Exercise: Write out the entries below exactly. End with the line that contains "Open the toolbar".
>>
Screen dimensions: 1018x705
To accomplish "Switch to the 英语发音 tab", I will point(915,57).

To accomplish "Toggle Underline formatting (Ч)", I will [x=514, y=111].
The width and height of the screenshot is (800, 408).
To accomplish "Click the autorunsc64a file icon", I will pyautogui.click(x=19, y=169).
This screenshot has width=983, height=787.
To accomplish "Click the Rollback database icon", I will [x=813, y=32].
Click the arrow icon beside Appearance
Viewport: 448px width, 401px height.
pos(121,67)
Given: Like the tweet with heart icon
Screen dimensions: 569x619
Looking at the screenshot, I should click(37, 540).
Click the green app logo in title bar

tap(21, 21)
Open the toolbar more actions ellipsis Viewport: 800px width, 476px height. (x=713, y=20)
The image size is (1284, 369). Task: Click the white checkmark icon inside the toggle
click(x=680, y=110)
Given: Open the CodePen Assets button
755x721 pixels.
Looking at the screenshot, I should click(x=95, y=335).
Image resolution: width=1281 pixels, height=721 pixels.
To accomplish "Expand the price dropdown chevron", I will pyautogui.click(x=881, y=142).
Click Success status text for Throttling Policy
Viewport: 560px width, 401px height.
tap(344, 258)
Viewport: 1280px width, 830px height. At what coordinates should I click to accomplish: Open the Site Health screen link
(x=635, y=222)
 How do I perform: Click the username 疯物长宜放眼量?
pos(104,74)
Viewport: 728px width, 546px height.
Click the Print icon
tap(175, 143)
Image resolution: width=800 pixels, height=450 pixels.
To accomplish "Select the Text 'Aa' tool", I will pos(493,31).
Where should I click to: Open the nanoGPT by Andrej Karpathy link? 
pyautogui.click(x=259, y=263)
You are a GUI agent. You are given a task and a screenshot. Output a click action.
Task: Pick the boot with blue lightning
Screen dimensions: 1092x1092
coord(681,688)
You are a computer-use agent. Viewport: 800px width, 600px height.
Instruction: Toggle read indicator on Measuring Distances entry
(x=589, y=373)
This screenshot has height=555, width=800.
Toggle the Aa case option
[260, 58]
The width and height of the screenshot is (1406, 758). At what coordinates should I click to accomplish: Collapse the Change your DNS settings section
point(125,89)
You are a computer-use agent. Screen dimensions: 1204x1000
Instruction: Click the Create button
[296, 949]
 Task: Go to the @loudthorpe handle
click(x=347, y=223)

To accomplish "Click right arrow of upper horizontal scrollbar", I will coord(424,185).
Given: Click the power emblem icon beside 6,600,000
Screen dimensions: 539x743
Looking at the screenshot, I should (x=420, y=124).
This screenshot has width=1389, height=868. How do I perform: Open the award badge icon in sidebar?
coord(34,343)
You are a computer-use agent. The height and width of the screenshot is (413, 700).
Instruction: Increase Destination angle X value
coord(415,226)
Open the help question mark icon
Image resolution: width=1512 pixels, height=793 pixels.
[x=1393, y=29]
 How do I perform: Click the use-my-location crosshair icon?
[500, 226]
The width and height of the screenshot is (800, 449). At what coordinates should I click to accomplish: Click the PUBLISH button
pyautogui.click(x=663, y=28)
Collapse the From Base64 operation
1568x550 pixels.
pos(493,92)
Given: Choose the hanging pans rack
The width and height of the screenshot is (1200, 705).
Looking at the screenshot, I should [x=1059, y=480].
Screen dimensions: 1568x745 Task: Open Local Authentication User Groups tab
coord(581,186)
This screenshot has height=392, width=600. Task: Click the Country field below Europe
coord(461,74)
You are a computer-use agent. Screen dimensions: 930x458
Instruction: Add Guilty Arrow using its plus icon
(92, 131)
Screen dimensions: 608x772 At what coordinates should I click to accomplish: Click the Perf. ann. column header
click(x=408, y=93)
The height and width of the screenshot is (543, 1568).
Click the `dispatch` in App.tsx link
<<
Finished exercise:
Screen dimensions: 1018x705
To accomplish "Switch to the 英语发音 tab", I will point(915,57).

To accomplish "Toggle Underline formatting (Ч)", I will [x=514, y=111].
The width and height of the screenshot is (800, 408).
To accomplish "Click the autorunsc64a file icon", I will pyautogui.click(x=19, y=169).
This screenshot has width=983, height=787.
To accomplish "Click the Rollback database icon", I will [x=813, y=32].
Click the arrow icon beside Appearance
Viewport: 448px width, 401px height.
pos(121,67)
Given: Like the tweet with heart icon
Screen dimensions: 569x619
Looking at the screenshot, I should click(37, 540).
Click the green app logo in title bar

tap(21, 21)
Open the toolbar more actions ellipsis Viewport: 800px width, 476px height. (x=713, y=20)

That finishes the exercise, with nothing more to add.